There's a revolution happening in Los Angeles: Rapid transit stretches from Hollywood to Santa Monica, from Pasadena to Long Beach, and people are moving back into the urban core rather than farther out, defying the cliche that we are 72 suburbs in search of a city. Search no longer: Los Angeles is becoming a model metropolis for the 21st century, with one very major obstacle: We are facing the greatest housing crisis in America.
Shocking as it may sound, it is easier to find an apartment in New York than here. (We have fewer vacancies.) Our supply of new units is fewer per capita than San Francisco's. Apartment rents continue to skyrocket at double the rate of inflation and are now hovering around $1,873 per month, on average. The San Fernando Valley and the Inland Empire used to provide some relief, but not anymore. And the gap between income and the cost of housing is greater in Los Angeles than any place in the nation. Even as minimum-wage battles yield some increases, the housing shortage remains critical, causing Mayor Eric Garcetti to call for 100,000 new units by 2021.

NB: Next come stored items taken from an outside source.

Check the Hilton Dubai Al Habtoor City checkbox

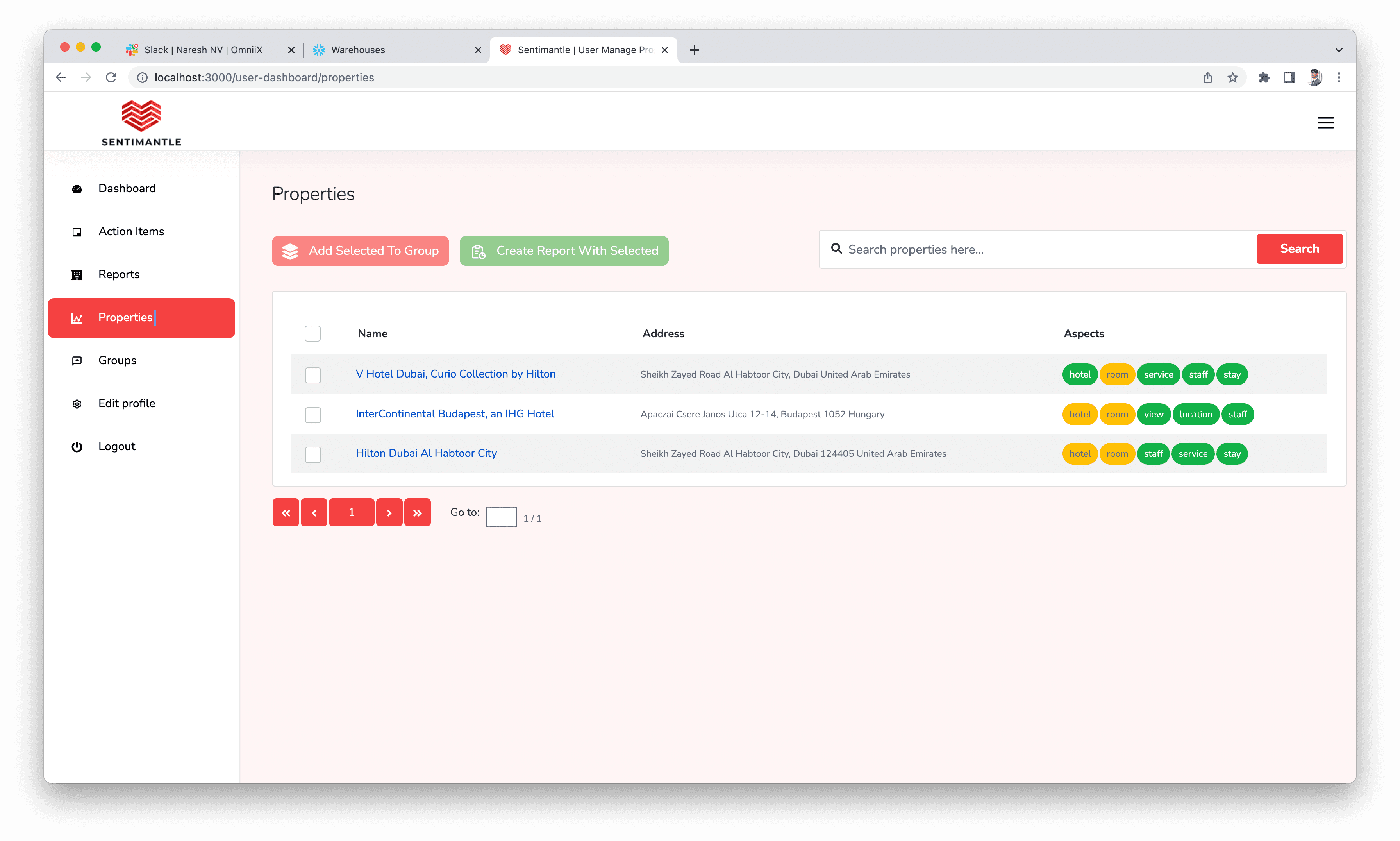click(x=312, y=454)
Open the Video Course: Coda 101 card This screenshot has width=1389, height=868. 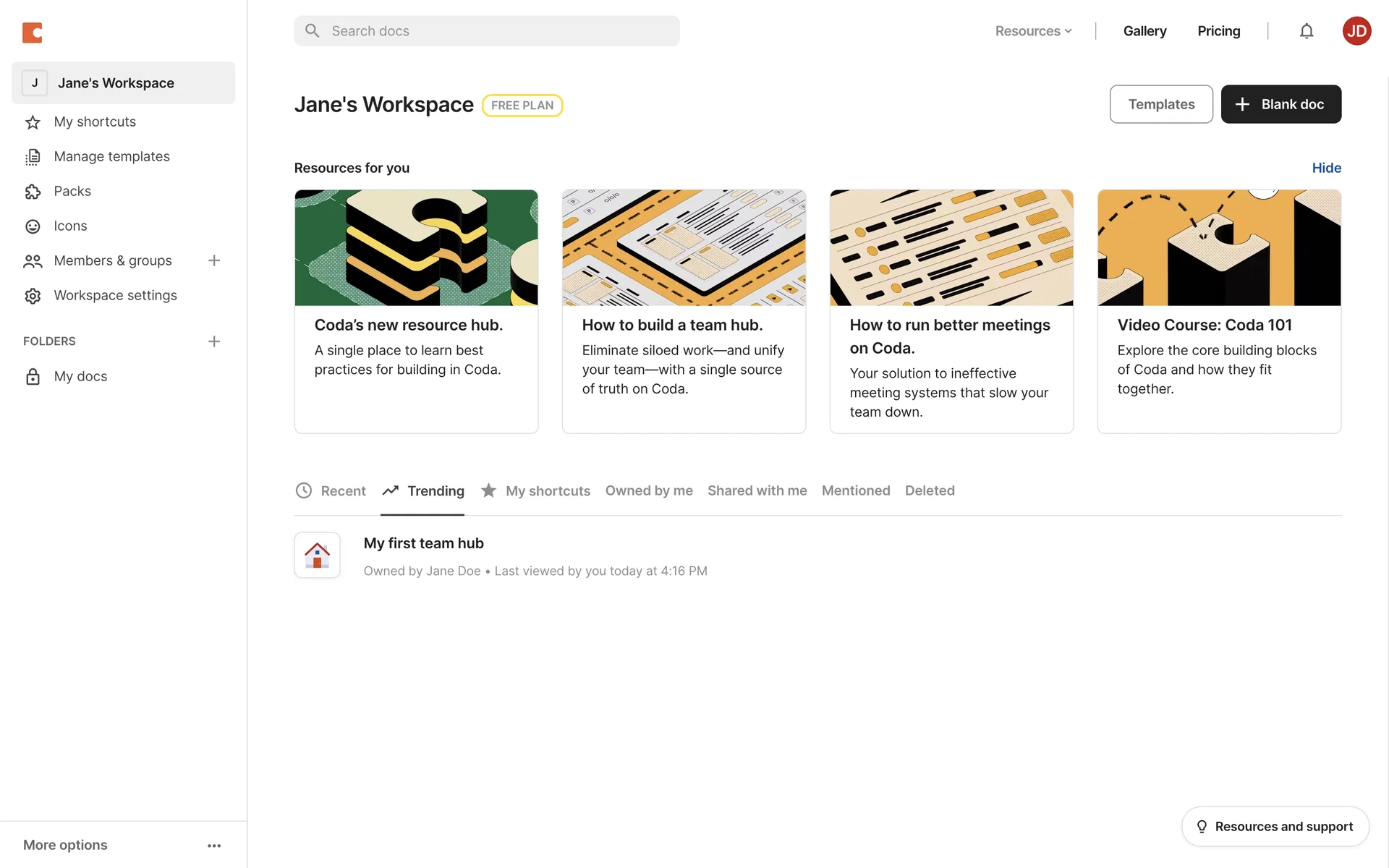tap(1219, 311)
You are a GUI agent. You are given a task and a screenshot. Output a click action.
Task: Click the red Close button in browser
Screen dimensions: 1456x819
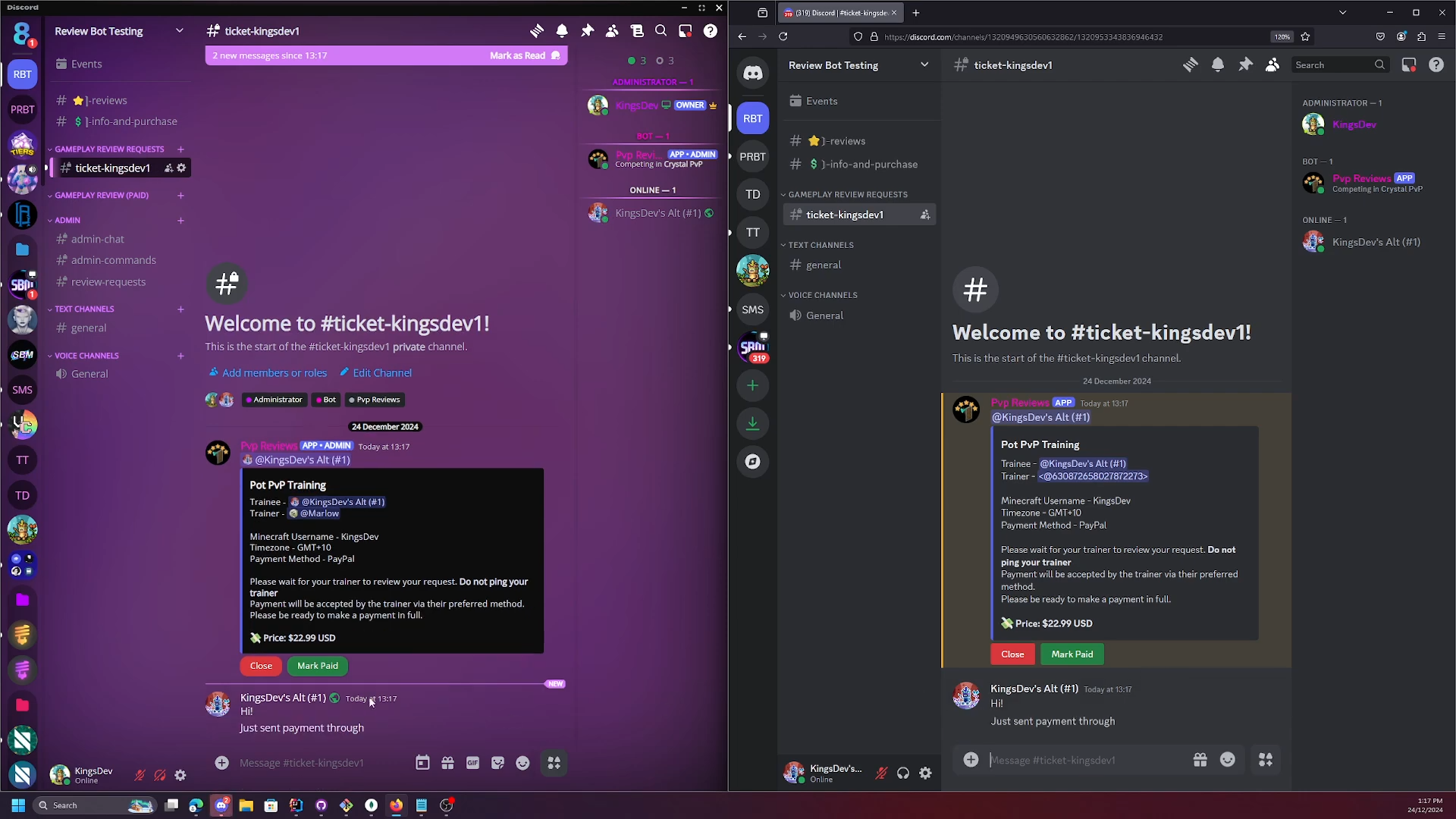(x=1012, y=654)
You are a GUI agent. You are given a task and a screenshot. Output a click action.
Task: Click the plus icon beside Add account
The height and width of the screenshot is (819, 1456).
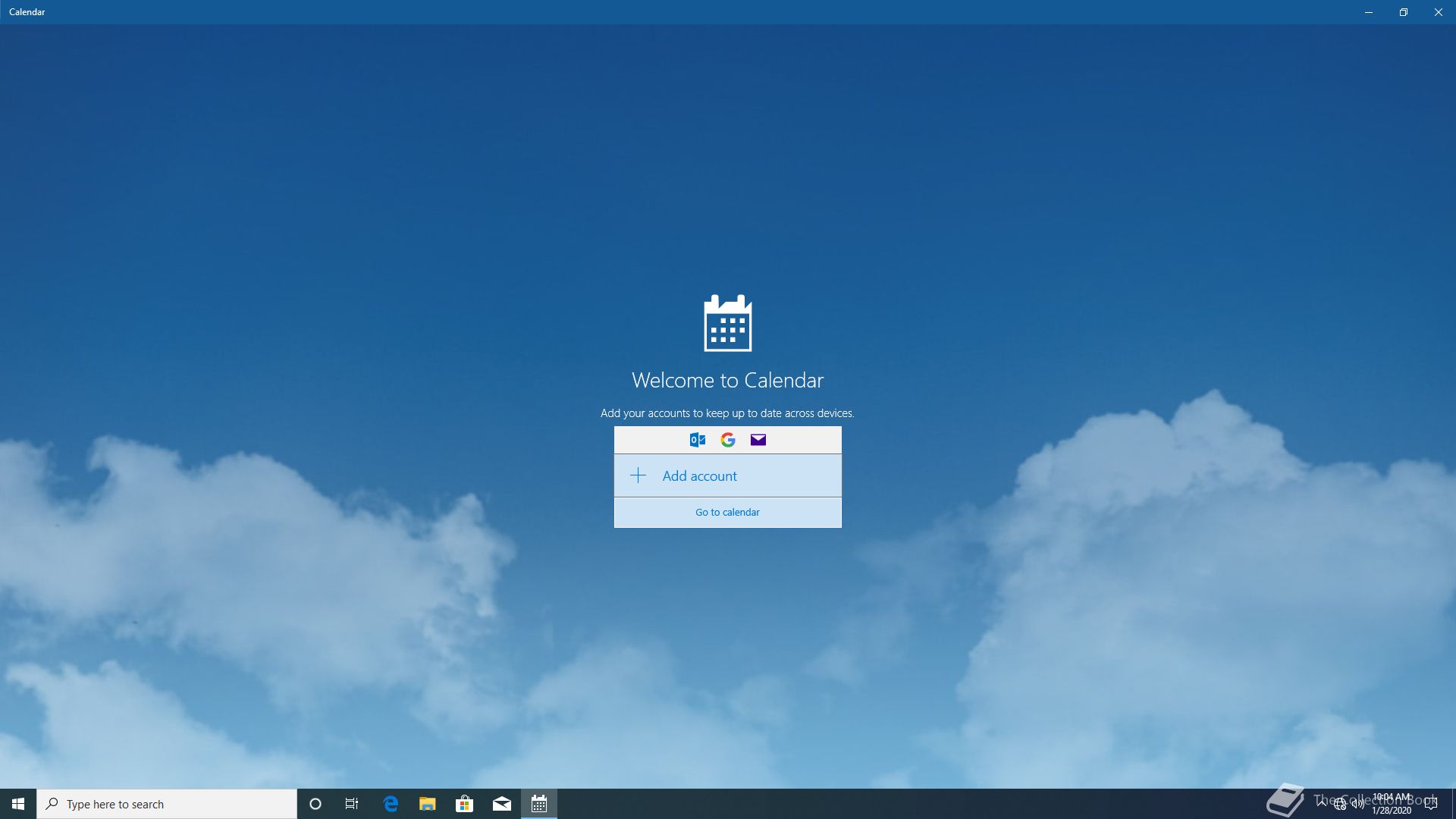(x=639, y=475)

Given the severity of L.A.'s housing crisis, what's all the brouhaha about the Palladium Residences project in Hollywood? It promises more than 700 apartments two blocks from the Hollywood/Vine Metro stop, which is exactly the sort of development we need in post-suburban Los Angeles. Nevertheless, it has met with months of litigation and protest, and the battle continues. Indeed, opponents vowed last week to "exhaust every possible avenue to stop this project."
Does the Palladium developer, Crescent Heights, want to bulldoze some architectural gem or vital part of the neighborhood? Is the project incompatible with the surroundings, either in use or scale? Is it an eyesore? The answer: none of the above.
Los Angeles real estate interests have a long history of trouncing communities that get in the way of development, especially poor communities of color — think Chavez Ravine, or the neighborhoods buried under freeway construction. But the Palladium won't displace a single person.
Rather than detract from the neighborhood, the project adds pedestrian activity and amenities. Its site design calls for shops and restaurants at the ground level, a public open space on each of three bordering streets, public rooftop terraces and plenty of parking. The project does this while framing and preserving the Hollywood Palladium — not a particularly remarkable work of architecture but a treasure trove of entertainment history since its opening in 1940.
It's true that the Palladium's two new residential towers, at 28 stories, are tall by L.A. standards. But existing buildings that flank the project are only slightly shorter, so the claim that the new project doesn't fit the context is a stretch.
Leading the Palladium opposition is Kilroy Realty Corp., which owns the towers on both sides of the Palladium, and its tenant, the AIDS Healthcare Foundation. So tall buildings are OK, but only if they're already occupied? That's a classic case of pulling up the ladder.
As for aesthetics, only critics opposed to height no matter what — who never see beauty in verticality — would call the Palladium towers an eyesore. They are designed by a talented California architect, Stanley Saitowitz, who has built stunning residential projects in San Francisco.
Lacking better ammunition, detractors mainly use the D-word. I'm talking about "density," the term hurled at every project Angelenos want to defeat. Density in the case of the Palladium project is code for traffic, and fair enough, the towers will add cars in the immediate vicinity. In the grander scheme of things, though, density improves mobility because everyday life — work, home, play — is more compact. By contrast, if we insist on sprawl, everyone has to drive long distances.
No new development is ever perfect, but the critics have the Palladium's problems all wrong.
They say there are too many housing units, instead of too few affordable ones. Crescent Heights has suggested that its smaller units without luxury amenities will fall into the mid-market range. It hasn't finalized its plans, though, so there's time to negotiate a generous number of apartments — 25% of the total, say — priced within reach of lower income Angelenos.
Critics are also ignoring the one part of the project that really will be bad for traffic: the nearly 2,000 proposed parking spaces spread across the site. Plentiful parking doesn't solve congestion; it encourages it by laying out a welcome mat for everyone who wants to drive.
We've already proved — even here in Los Angeles — that people are willing to ride rather than drive, and to house themselves without housing a car. In downtown L.A., for instance, plenty of people are buying and renting apartments without dedicated parking spots, forgoing cars on short trips and increasing that most desirable type of congestion — pedestrians on sidewalks.
Angelenos may still think of their city as a suburban metropolis, but as the population grows, low-rise development becomes increasingly untenable. Density is inevitable; the only questions are how we build it and where we want it. If we can't add well-designed housing in Hollywood, just two blocks from the Red Line, where should it go? Anyone who answers "nowhere" or "your neighborhood, not mine" doesn't have any solution at all.
Dana Cuff is professor of architecture and urban design at UCLA and director of cityLAB-UCLA.